* What to do
A: List the crises the piece on Jacinda Ardern's leadership lecture says she is known for handling.
B: Write a continuation of the piece on Jacinda Ardern's leadership lecture, picking up after its final sentence.

* Given passage
____________

Jacinda Ardern: Dare to Lead with Humanity

We are waiting. More than 2,000 students, faculty, and community members are in the Brown University sports complex to hear her speak about leadership.

“I’ve never seen so many students show up for this annual lecture on leadership,” says a university staffer.

Are they interested in leadership? Or are they interested in what she believes and was able to accomplish?  Or are they looking for hope that leaders can be kind and strong, empathetic and decisive, optimistic and focused? That bravado, certainty, and confidence needn’t be the traits needed to lead?

It turns out, all of the above.

Jacinda Ardern, who became the prime minister of New Zealand at just 37 years old (2017-23) and is now a senior fellow at Harvard University, is known for her skilled handling of a live-streamed domestic terror attack against New Zealand’s Muslim community, a volcanic eruption, and the COVID pandemic.

Within two days of the attack on the Muslim community where 51 people were killed, New Zealand banned semi-automatic weapons. Her government’s swift actions during COVID-19 helped New Zealand achieve the lowest number of deaths of any developed country.

Also notable: she had a child during her second year in office.

Vibrant, positive, and humble, Ardern exudes optimism and realism. She tells us about not wanting to be prime minister, suppressing her imposter’s syndrome, constantly questioning what she could have done better or differently, and what she learned about leadership based on her experiences.

“We’re surrounded by large-scale issues that are not going away. We live in a fraught time. The fears of people are genuine.  Then there is fear that is politically motivated. Fear and blame are quick and easy pathways for political leaders not to act. I believe political leaders must park fear and blame and maintain hope and ambition.”

Change, she reminds us, doesn’t happen by blaming.

Rather it comes from involving people in creating solutions and being transparent. “When the public can see the rationale behind the decision, they are more likely to accept those decisions.”

____________

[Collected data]
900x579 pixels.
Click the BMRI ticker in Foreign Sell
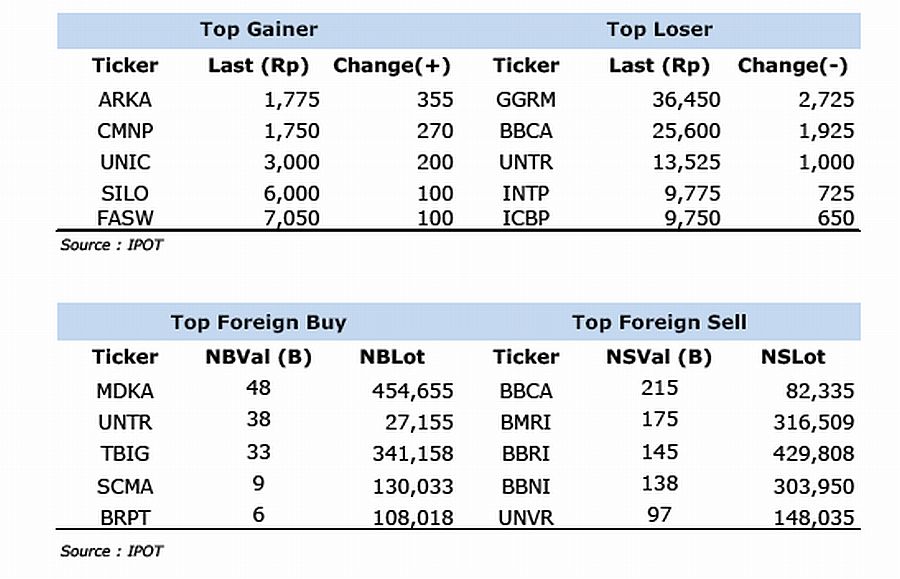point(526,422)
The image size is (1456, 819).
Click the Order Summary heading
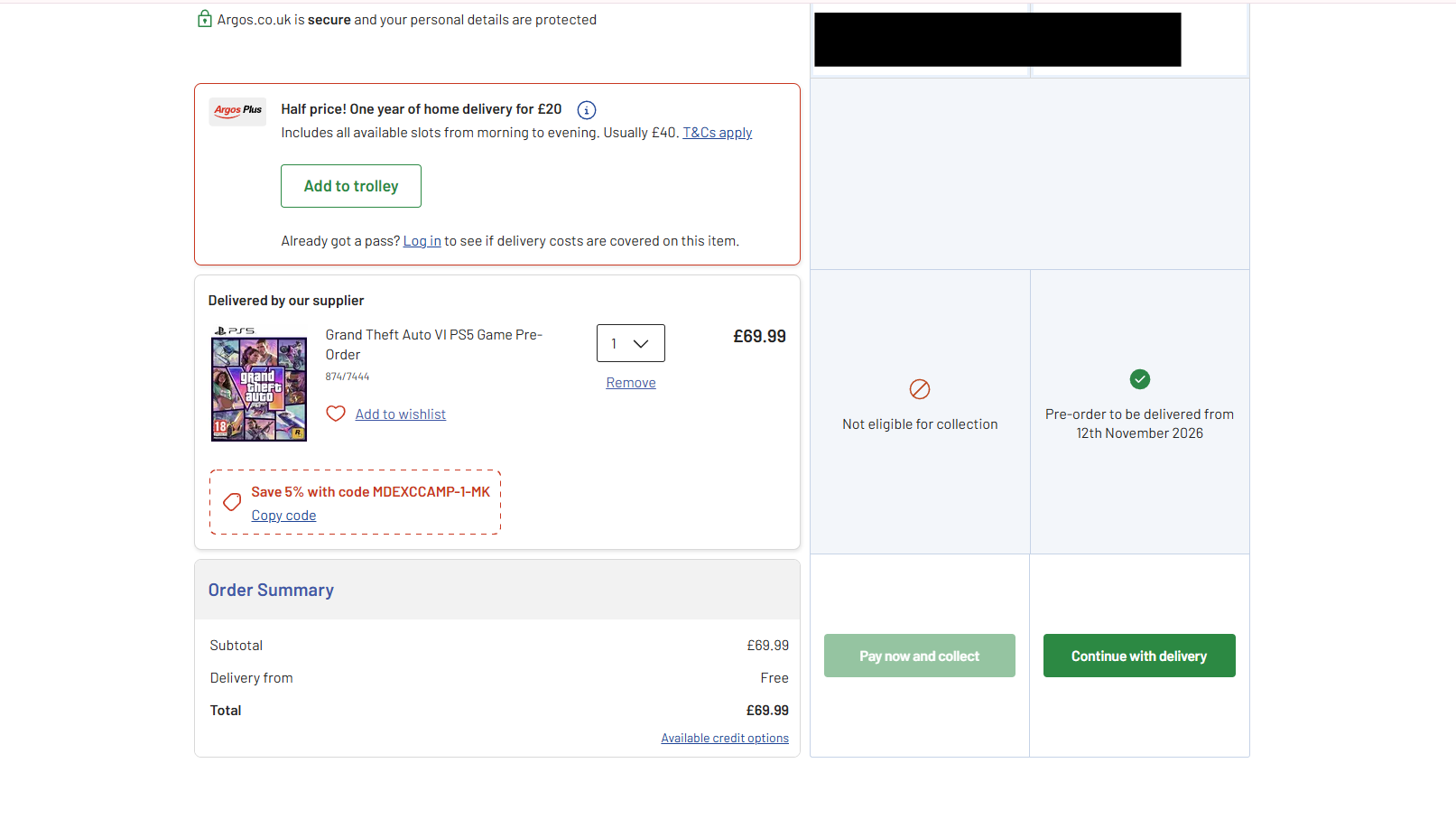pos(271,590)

____________

* Results of the tasks
A:
- A live-streamed domestic terror attack against New Zealand's Muslim community
- A volcanic eruption
- The COVID pandemic

B:
She admitted that leading amid uncertainty is hard.  Making decisions during COVID, she said, was a constant choice between hard and hard. Yet, you have to keep moving forward.

 “There’s often an assumption in leadership that… we cannot reply, under any circumstance, with ‘I don’t know.’ But conceding we had knowledge gaps wasn’t just the truth, it was a critical path to building trust…Confidence in leaders comes from trust as much as competency. It is OK for a leader to say, ‘I don’t know.’ It is not OK to say, ‘I don’t know what to do.’”

Adern urged people to believe they can lead, to realize our capacity to lead is much greater than we think, and that we don’t need the same traits as current leaders in any field.

“We need more people who are willing to carve that fresh path of different styles of leadership in different occupations because otherwise, we will keep getting the same styles and the same decisions and the same thinking,” she urged. “Be willing to be a first. That will help the person who is second and third. And look for the people who don’t put their hands up. They bring the unexpected skills.”

In summary, she shared her view on the six most important 21st century leadership qualities:

1.       Fairness

2.       Kindness

3.       Empathy

4.       Bravery

5.       Curiosity

6.       Ambition

She leaves us with a renewed sense of what we should expect from our leaders and the confidence that we all can lead, especially if we lean on our humanity, courage, and curiosity.